Gucci Celebrates Contradiction for Cruise Show at Tate Modern.

By Ally Reavis.

The Tate Modern in London was decorated with lush greenery, for creative Director Sabato De Sarno’s Gucci Cruise 2025 collection.

Guccio Gucci’s time working at London’s Savoy hotel at the turn of the 20th century inspired him to found the company. Now, De Sarno’s experience of the city inspired this Cruise collection. De Sarno’s perspective of the city as a force to unite opposites sparked Gucci’s London return

“I like taking something that we think we know and breaking away from its rules, taking it as far as it can go, without ever distorting it. Bringing it towards its opposite and finding harmony,” said De Sarno. 
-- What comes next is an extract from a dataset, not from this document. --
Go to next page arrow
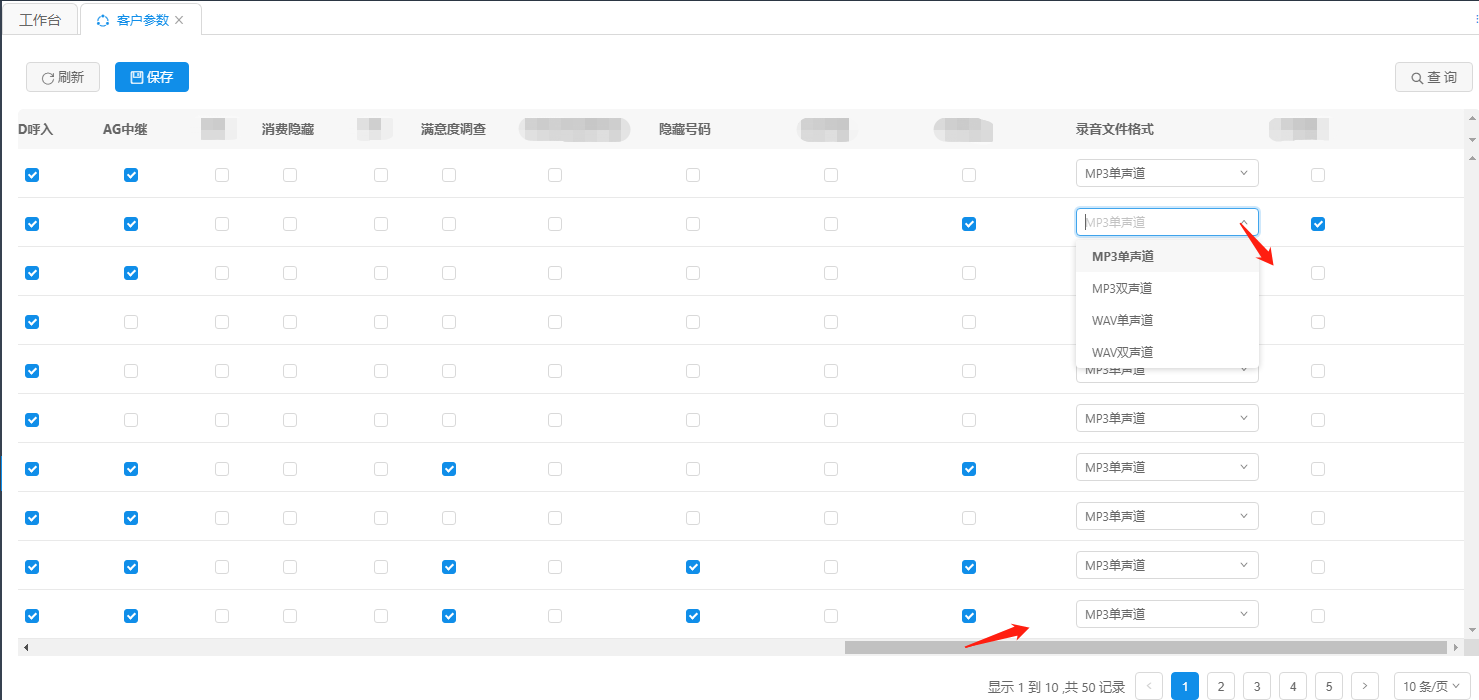Image resolution: width=1479 pixels, height=700 pixels. coord(1365,686)
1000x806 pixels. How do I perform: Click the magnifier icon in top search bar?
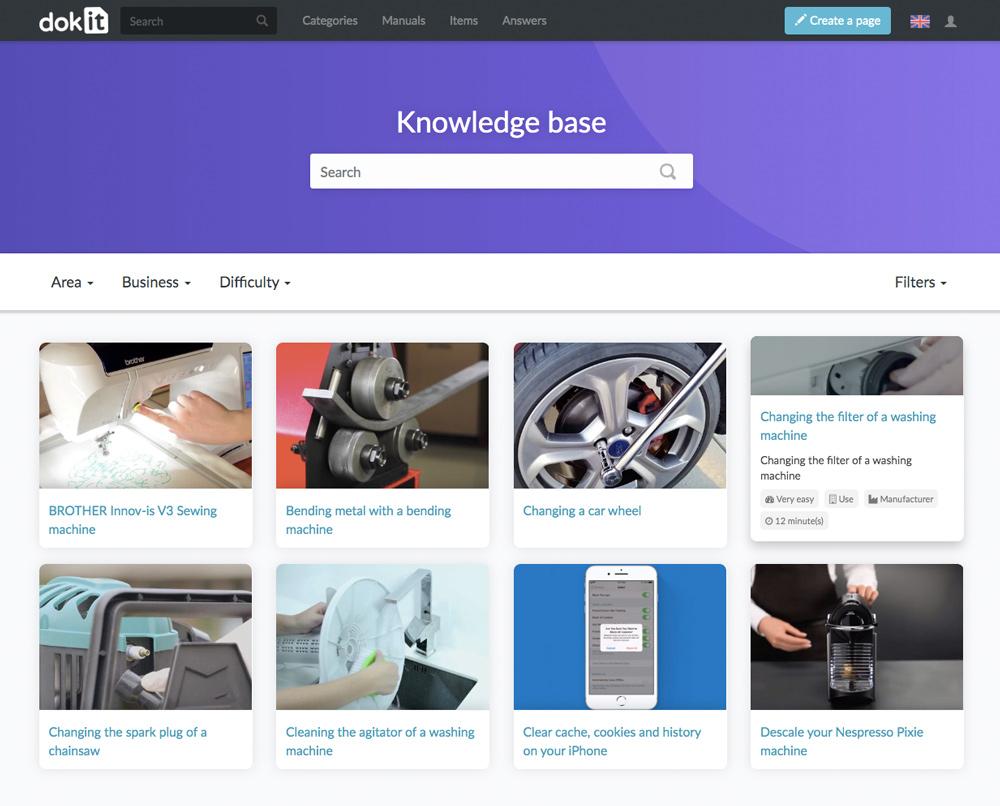262,20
De Sarno already expressed his conceptions of desirability and sensuality in past collections. In his Gucci Cruise debut, De Sarno reveals his romantic, contradictory side.

He subverts typical dressing codes, adding an unexpected harshness to a traditionally-soft cruise collection. One would typically anticipate lightweight fabrics and easy silhouettes in a cruise collection. De Sarno preserves this aesthetic, while infusing it with heavy fabrics and structured silhouettes.

Pussy-bow blouses reminiscent of Alessandro Michele’s Gucci era took an unprecedented turn, paired with suede jackets. Leather bomber jackets accompanied pleated skirts in monochrome creamy orange and minty green. A tailored, black leather coat guarded a sheer, daisy-embroidered dress. Throughout the collection, outerwear provided a sense of security to delicate chiffon or lace bases. 

De Sarno demonstrated how fragile can become tough. The show’s finale demonstrated this dichotomy best, with pleated pastel dresses confronting the cold concrete background of the Tate Modern Tanks. These final, dreamy dresses also proved De Sarno’s new romantic direction.

More dressing codes subverted, De Sarno met eveningwear with the everyday. Tennis socks appeared alongside dresses. Dresses emerged from underneath denim popovers. Street met salon where boxy coats balanced feminine pearl chokers and baggy jeans offset ballet flats. 

Amongst the fashion anarchy, though, Gucci emblems stood their ground. Paying tribute to the House’s link with the equestrian world, De Sarno embellished ballet flats with the horsebit. The horsebit loafers also held their place in this collection, occasionally with a platform. 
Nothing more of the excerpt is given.